The latest point of contention between Bankman-Fried and U.S. prosecutors comes on the heels of a New York Times story on the private diary of Caroline Ellison, Bankman-Fried’s key decision maker and former lover.
As the story goes, Bankman-Fried tried to discredit Ellison, who is expected to testify at his trial this fall. His lawyer has told the court that the FTX co-founder was merely exercising his First Amendment right to counteract negative characterizations of him in the media which might themselves color the court’s opinion of him in advance of the October criminal trial.
Prosecutors on July 26 alleged that the one-time paper billionaire “crossed a line” by sharing Ellison’s diary and they want him held in jail until the trial.
In the same July hearing, U.S. District Judge Lewis Kaplan, who is presiding over the case, issued a gag order for Bankman-Fried and asked both sides to address whether jail was necessary.
A bevy of organizations, including The New York Times, the Reporters Committee for Freedom of the Press, and a documentarian making a movie about Bankman-Fried’s tumble from the top have all independently objected to the gag order, citing free speech concerns.
Today’s hearing on both the gag order and the potential jail time is set for 2 p.m.
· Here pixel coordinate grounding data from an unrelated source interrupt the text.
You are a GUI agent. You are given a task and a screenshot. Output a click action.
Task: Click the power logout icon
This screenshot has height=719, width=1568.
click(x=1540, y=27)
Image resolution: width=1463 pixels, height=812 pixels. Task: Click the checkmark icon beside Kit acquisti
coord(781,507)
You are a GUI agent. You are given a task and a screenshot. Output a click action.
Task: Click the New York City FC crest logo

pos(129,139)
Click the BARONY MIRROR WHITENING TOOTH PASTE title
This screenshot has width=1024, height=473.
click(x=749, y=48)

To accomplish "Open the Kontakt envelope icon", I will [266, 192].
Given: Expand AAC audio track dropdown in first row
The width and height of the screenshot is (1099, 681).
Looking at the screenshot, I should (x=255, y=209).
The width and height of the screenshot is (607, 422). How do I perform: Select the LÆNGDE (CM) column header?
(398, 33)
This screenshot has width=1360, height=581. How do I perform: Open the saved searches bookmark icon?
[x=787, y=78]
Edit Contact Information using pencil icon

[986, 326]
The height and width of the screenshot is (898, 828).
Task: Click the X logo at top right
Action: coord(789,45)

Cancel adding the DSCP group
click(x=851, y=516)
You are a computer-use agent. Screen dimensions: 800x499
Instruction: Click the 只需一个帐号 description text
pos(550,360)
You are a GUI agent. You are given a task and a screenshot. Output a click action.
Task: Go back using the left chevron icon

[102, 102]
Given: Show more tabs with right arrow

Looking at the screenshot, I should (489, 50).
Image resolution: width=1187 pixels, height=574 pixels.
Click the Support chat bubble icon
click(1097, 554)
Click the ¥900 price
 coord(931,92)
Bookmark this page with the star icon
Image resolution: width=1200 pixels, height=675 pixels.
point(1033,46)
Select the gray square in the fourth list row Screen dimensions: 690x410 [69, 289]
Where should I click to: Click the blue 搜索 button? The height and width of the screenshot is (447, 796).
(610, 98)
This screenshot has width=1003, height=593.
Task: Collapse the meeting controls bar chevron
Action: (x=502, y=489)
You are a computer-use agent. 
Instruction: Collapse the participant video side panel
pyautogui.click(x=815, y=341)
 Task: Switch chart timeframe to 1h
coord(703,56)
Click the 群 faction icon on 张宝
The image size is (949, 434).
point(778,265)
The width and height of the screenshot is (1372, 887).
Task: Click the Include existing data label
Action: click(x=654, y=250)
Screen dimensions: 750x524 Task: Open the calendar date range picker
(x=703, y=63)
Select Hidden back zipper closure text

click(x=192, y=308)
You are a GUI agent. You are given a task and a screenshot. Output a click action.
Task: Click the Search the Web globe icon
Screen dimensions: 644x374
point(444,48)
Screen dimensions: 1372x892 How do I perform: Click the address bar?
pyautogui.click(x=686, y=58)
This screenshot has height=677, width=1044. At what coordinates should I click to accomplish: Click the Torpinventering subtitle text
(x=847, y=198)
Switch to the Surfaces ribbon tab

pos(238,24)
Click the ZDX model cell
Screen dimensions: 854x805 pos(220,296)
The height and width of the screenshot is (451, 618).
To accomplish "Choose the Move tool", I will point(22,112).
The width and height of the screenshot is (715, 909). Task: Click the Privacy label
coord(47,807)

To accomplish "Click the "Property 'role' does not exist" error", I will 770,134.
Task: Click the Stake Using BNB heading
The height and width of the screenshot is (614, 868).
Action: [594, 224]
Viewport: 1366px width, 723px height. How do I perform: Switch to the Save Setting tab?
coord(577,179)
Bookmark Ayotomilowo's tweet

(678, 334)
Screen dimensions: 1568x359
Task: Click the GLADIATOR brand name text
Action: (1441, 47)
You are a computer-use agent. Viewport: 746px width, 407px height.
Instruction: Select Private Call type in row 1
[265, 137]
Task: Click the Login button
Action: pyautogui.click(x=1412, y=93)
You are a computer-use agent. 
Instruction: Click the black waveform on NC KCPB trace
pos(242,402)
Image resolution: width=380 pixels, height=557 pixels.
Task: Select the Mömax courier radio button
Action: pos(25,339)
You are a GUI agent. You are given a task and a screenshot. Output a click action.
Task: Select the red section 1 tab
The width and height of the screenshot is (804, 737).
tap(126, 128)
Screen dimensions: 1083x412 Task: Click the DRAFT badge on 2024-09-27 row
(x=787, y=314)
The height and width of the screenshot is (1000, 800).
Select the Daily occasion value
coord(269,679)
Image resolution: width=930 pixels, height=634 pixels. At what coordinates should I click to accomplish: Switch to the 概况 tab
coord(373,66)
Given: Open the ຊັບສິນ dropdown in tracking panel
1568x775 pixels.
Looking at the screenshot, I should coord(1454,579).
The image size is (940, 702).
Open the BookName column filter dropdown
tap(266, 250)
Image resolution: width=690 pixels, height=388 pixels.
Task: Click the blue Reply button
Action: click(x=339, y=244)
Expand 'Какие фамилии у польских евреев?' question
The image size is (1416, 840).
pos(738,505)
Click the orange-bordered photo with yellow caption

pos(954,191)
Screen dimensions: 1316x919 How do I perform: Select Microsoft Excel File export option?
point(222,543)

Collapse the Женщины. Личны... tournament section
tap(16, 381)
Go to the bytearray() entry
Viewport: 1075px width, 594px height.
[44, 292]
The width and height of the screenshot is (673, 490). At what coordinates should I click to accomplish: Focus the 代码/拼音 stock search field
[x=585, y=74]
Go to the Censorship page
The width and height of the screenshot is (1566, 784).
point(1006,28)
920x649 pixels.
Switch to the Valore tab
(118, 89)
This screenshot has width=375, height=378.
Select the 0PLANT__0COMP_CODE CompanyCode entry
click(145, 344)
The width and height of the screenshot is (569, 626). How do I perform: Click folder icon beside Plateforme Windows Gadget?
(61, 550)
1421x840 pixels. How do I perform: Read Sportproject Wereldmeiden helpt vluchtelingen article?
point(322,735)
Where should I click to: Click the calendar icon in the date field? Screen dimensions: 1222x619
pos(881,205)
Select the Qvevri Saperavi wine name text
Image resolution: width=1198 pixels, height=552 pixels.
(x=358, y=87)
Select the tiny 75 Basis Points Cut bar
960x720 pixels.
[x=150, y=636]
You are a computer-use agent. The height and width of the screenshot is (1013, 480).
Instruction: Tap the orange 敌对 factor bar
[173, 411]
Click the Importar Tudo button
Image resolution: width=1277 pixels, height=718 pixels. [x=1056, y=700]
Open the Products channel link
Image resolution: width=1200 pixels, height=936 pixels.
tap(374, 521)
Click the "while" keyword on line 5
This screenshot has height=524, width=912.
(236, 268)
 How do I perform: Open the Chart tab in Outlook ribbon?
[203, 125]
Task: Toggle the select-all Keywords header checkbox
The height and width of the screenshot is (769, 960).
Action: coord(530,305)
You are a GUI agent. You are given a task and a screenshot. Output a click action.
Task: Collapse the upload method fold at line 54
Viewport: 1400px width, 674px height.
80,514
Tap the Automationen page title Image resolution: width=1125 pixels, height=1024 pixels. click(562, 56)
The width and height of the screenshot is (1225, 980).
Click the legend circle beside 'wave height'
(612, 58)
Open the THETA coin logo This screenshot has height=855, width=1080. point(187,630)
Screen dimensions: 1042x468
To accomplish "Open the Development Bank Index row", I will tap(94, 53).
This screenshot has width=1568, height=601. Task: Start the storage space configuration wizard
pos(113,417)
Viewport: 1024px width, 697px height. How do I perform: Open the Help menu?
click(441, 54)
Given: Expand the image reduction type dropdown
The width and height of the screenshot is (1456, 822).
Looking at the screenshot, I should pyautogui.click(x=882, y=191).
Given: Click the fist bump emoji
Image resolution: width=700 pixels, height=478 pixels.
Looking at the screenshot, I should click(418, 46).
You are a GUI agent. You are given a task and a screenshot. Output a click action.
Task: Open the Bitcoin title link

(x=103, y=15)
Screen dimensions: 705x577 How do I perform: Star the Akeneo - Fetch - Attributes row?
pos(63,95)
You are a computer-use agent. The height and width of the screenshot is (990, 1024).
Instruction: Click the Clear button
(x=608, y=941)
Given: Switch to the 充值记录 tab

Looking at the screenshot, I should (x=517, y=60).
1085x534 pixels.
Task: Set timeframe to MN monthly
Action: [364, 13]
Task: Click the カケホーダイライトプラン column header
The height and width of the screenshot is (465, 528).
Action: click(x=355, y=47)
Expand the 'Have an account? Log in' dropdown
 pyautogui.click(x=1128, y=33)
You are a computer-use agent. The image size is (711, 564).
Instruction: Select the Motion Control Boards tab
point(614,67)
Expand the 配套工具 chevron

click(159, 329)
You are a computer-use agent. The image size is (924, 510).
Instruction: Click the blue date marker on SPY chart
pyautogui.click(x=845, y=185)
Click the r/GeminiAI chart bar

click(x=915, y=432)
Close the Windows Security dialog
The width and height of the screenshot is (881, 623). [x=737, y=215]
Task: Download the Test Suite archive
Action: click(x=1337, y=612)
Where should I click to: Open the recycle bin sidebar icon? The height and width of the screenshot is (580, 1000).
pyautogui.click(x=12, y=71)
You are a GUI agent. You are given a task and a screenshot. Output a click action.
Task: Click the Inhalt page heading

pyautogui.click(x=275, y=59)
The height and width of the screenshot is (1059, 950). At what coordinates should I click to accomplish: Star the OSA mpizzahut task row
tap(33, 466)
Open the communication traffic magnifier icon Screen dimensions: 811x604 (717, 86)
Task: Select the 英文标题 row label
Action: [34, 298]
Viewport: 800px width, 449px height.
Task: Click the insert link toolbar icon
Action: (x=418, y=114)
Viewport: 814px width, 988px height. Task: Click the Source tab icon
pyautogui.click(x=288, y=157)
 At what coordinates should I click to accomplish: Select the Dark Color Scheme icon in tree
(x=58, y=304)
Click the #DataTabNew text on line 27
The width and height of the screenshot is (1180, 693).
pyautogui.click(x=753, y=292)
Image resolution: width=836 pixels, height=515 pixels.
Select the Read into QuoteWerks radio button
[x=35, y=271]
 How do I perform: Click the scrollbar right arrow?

ET.
Read also: Latest FTX Filings Show Bankman-Fried Is Banking on Being Freed
FTX’s bankruptcy case is not without its own fair share of drama, as the names of FTX customers outside the U.S. who are seeking relief in the crypto exchange’s bankruptcy were released Wednesday (Aug. 9), as a spat erupts between them and the FTX Debtors.
The non-U.S. committee members named represent total claims of $856,859,066.76.
The largest claim of $191 million comes from FC Cayman A, L.L.C. and is followed by $160 million from Indian CMS company Lemma Technologies Inc., and $137 million by the Panama-registered Svalbard Holdings Limited, along with several claims in the tens of millions.
Together, the creditors are calling on the FTX Debtors to invest some of the exchange’s cash pile into short-term Treasuries to net greater income for the bankruptcy estate as well as to adopt a “proper staking, hedging and monetization process” for the firm’s remaining digital asset holdings.
The committee alleges this would help offset the more than a quarter-billion in professional fees that the Debtors have so far billed.
The Debtors claim that any such approach would be gambling by any other name. The creditors have “resisted asset sales which would provide liquidity to the estate at a substantial premium to par and have delayed prudent token monetization in favor of going ‘long’ on large crypto holdings,” said the Debtors in a court filing.